Storing the data in a single column is the preferred way, since they are inextricably linked. A point in time is a single piece of information, not two.

A common way of storing date/time data, employed "behind the scenes" by many products, is by converting it into a decimal value where the "date" is the integer portion of the decimal value, and the "time" is the fractional value. So, 1900-01-01 00:00:00 is stored as 0.0 and September 20th, 2016 9:34:00 is stored as 42631.39861. 42631 is the number of days since 1900-01-01. .39861 is the portion of time elapsed since midnight. Don't use a decimal type directly to do this, use an explicit date/time type; my point here is just an illustration.

Storing the data in two separate columns means you'll need to combine both column values any time you want to see if a given point in time is earlier or later than the stored value.

If you store the values separately, you'll invariably run into "bugs" that are difficult to detect. Take for instance the following:

IF OBJECT_ID('tempdb..#DT') IS NOT NULL
DROP TABLE #DT;
CREATE TABLE #DT
(
    dt_value DATETIME NOT NULL
    , d_value DATE NOT NULL
    , t_value TIME(0) NOT NULL
);


DECLARE @d DATETIME = '2016-09-20 09:34:00';

INSERT INTO #DT (dt_value, d_value, t_value)
SELECT @d, CONVERT(DATE, @d), CONVERT(TIME(0), @d);

SET @d = '2016-09-20 11:34:00';

INSERT INTO #DT (dt_value, d_value, t_value)
SELECT @d, CONVERT(DATE, @d), CONVERT(TIME(0), @d);

/* show all rows with a date after 2016-07-01 11:00 am */
SELECT *
FROM #DT dt
WHERE dt.dt_value >= '2016-07-01 11:00:00';

/* show all rows with a date after 2016-07-01 11:00 am */
SELECT *
FROM #DT dt
WHERE dt.d_value >= CONVERT(DATE, '2016-07-01')
    AND dt.t_value >= CONVERT(TIME(0), '11:00:00');

In the above code, we're creating a test table, populating it with two values, then performing a simple query against that data.

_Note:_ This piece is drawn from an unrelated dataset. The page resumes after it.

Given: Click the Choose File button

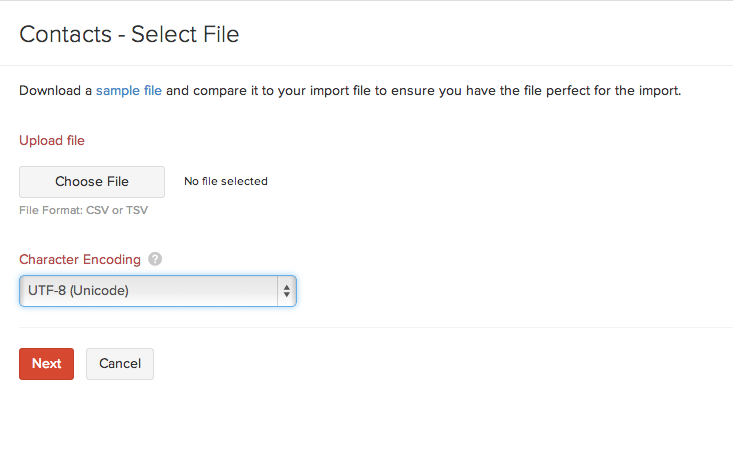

The first SELECT returns both rows, however the second SELECT only returns a single row, which may not be the desired outcome:

enter image description here

The correct way to filter a date/time range where the values are in discrete columns, as pointed out by @ypercube in comments, is:

WHERE dt.d_value > CONVERT(DATE, '2016-07-01') /* note there is no time component here */
    OR (
        dt.d_value = CONVERT(DATE, '2016-07-01') 
        AND dt.t_value >= CONVERT(TIME(0), '11:00:00')
    )

If you need the time component separated for analysis purposes, you could consider adding a calculated, persisted, column for the time portion of the value:

ALTER TABLE #DT
ADD dt_value_time AS CONVERT(TIME(0), dt_value) PERSISTED;

SELECT *
FROM #dt;

enter image description here

The persisted column could then be indexed allowing for fast sorts, etc, by time-of-day.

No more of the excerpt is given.